Entre tantas emociones, después del pasodoble Manolete en el paseíllo, la plaza se batió en una ovación dedicada a Manuel Escribano, en parte por el recuerdo del indulto, en parte para celebrar su recuperación después del cornalón de Alicante. Escribano compartió banderillas con Ferrera en el que abrió plaza y en el primero de su lote. El par más arriesgado fue uno al quiebro junto a las tablas en el quinto. No salió bien y no debió poner un cuarto par, ya que si se hace es para repetir la misma suerte, nunca para colocar uno al cuarteo. El segundo de la tarde  tuvo comportamiento de alimaña. Buscó al torero por la izquierda y por la derecha.

El quinto embistió con templanza y clase a la muleta de Manuel, que fue capaz de torear al ralentí a un toro que si tropieza la muleta se hubiera descompuesto. Se explayó a gusto por ambos pitones en una faena de oreja que no remató con la espada. Escribano había toreado con mimo. Es una buena noticia. Está fuerte. Mantiene su temple.
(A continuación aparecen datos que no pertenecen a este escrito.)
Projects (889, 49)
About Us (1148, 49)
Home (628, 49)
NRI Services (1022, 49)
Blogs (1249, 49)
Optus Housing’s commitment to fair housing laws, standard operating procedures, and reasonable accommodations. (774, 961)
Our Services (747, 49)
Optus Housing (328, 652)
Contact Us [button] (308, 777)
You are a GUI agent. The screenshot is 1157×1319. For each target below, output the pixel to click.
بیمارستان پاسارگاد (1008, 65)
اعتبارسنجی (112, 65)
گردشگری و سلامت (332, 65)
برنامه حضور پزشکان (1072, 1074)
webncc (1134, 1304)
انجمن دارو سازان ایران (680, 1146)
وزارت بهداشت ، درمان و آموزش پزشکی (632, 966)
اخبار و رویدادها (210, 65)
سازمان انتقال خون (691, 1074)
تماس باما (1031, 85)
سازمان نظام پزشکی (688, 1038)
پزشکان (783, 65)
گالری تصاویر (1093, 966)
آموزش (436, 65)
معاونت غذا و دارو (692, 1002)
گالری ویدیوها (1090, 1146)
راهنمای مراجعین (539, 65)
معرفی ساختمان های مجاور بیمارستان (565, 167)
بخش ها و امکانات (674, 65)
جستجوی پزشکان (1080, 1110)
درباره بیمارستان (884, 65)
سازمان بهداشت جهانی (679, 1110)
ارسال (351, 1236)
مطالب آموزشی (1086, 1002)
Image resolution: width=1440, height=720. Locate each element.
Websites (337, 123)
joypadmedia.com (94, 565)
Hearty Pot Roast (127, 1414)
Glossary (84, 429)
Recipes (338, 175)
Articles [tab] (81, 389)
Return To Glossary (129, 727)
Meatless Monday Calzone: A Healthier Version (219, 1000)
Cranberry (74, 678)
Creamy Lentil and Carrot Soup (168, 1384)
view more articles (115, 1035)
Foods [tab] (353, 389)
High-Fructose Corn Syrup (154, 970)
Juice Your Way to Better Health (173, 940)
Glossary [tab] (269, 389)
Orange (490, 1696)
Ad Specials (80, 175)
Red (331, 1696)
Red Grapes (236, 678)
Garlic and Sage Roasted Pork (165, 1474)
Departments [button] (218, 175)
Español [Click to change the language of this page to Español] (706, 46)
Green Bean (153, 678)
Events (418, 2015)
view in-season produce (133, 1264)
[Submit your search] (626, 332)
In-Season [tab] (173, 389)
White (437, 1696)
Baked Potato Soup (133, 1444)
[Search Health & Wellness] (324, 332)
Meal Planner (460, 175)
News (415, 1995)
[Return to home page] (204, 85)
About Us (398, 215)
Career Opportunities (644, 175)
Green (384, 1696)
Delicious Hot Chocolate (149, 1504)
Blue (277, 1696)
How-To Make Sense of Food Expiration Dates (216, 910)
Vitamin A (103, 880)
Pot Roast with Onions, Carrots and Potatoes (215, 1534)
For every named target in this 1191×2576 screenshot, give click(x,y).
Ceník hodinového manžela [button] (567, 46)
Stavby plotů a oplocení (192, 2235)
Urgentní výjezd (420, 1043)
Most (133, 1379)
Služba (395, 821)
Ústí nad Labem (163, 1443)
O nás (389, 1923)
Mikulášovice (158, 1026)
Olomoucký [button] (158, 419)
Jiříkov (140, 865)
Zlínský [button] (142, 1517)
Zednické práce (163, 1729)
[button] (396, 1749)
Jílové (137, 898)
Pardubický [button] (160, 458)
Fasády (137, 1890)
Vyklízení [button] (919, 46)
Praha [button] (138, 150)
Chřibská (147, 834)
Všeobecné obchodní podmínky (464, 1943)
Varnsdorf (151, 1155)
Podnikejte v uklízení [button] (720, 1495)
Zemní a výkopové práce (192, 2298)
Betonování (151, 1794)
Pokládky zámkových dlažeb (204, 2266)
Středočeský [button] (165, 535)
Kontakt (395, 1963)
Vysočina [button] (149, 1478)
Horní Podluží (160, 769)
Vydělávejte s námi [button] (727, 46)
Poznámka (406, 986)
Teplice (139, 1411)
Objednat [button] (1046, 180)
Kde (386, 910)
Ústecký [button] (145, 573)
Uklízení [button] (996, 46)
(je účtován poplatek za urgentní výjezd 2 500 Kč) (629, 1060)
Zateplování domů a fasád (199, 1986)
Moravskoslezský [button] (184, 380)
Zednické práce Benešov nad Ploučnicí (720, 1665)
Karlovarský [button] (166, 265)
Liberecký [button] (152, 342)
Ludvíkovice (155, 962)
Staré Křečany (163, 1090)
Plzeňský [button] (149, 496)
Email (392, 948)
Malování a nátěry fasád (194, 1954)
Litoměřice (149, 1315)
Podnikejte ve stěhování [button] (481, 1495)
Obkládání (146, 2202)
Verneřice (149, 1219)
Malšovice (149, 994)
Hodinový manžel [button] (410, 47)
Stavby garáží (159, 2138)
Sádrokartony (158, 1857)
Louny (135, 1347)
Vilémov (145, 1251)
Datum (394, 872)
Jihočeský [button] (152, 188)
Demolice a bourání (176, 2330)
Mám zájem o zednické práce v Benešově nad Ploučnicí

Hay torero.

Tres horas de corrida y multitud de recuerdos. Toros difíciles, como primero, segundo y sexto, pero toros al fin y al cabo; toros con casta, como tercero y cuarto; toro noble, como el quinto. Y tres toreros a por todas. Así es la Fiesta que nos gusta.

Plaza de toros de Sevilla, 29 de abril de 2017. Quinta de abono. Casi lleno. Seis toros de Victorino Martín, bien presentados, en general encastados y de distinta condición para la lidia. Noble el 5ª; encastado y bravo, el 4º; con casta y clase el 3º; más complicados 1º, 2º y 6º. Saludó José Manuel Montoliú con Antonio Ferrea en el cuarto. Gran quite de peligro de Javier Valdeoro en el cuarto.

Antonio Ferrera, de turquesa y oro, pinchazo y estocada atravesada (saludos).En el cuarto, estocada trasera y tendida (una oreja tras aviso).

Manuel Escribano, de nazareno y oro, dos pinchazos, estocada trasera y tres descabellos (silencio). En el quinto, estocada trasera y tres descabellos (saludos tras aviso).

Paco Ureña, de canela y oro, estocada (una oreja). En el sexto, cuatro pinchazos y cuatro descabellos (silencio).